Stored items:
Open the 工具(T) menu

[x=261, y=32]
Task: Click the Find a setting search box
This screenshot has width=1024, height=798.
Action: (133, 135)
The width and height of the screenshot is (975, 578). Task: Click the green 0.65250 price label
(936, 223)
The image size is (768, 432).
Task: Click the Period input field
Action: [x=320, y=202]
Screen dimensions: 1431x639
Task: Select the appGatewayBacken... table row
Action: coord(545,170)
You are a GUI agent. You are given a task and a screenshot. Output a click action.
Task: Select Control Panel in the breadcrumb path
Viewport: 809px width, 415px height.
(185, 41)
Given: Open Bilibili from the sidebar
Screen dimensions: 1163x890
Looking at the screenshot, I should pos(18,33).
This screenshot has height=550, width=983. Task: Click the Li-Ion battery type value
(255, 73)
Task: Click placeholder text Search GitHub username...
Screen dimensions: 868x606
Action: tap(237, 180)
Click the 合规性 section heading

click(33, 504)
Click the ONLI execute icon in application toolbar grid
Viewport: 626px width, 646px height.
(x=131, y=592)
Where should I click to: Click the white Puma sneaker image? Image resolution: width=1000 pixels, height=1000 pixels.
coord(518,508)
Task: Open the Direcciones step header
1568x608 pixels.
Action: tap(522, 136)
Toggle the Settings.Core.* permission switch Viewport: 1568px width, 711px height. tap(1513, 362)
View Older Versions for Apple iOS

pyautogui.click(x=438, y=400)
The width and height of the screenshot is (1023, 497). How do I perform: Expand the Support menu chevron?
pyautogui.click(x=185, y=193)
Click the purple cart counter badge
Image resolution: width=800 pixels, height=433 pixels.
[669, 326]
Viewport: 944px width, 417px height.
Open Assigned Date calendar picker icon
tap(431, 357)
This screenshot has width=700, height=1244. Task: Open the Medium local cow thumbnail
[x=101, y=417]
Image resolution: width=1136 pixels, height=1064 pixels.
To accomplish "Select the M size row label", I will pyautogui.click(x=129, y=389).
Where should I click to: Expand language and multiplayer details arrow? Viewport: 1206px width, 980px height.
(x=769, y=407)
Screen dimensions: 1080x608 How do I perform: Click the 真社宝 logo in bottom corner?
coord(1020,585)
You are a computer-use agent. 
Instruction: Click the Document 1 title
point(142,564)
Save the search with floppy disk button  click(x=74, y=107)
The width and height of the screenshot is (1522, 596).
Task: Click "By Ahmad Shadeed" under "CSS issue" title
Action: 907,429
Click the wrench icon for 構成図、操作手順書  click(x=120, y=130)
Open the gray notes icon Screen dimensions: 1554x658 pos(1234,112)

__Your task__.
Only the lines from the one containing "Toggle the Settings.Core.*" to the end of the records should be repeated, exactly as they appear.

__Final answer__.
Toggle the Settings.Core.* permission switch Viewport: 1568px width, 711px height. tap(1513, 362)
View Older Versions for Apple iOS

pyautogui.click(x=438, y=400)
The width and height of the screenshot is (1023, 497). How do I perform: Expand the Support menu chevron?
pyautogui.click(x=185, y=193)
Click the purple cart counter badge
Image resolution: width=800 pixels, height=433 pixels.
[669, 326]
Viewport: 944px width, 417px height.
Open Assigned Date calendar picker icon
tap(431, 357)
This screenshot has width=700, height=1244. Task: Open the Medium local cow thumbnail
[x=101, y=417]
Image resolution: width=1136 pixels, height=1064 pixels.
To accomplish "Select the M size row label", I will pyautogui.click(x=129, y=389).
Where should I click to: Expand language and multiplayer details arrow? Viewport: 1206px width, 980px height.
(x=769, y=407)
Screen dimensions: 1080x608 How do I perform: Click the 真社宝 logo in bottom corner?
coord(1020,585)
You are a computer-use agent. 
Instruction: Click the Document 1 title
point(142,564)
Save the search with floppy disk button  click(x=74, y=107)
The width and height of the screenshot is (1522, 596).
Task: Click "By Ahmad Shadeed" under "CSS issue" title
Action: 907,429
Click the wrench icon for 構成図、操作手順書  click(x=120, y=130)
Open the gray notes icon Screen dimensions: 1554x658 pos(1234,112)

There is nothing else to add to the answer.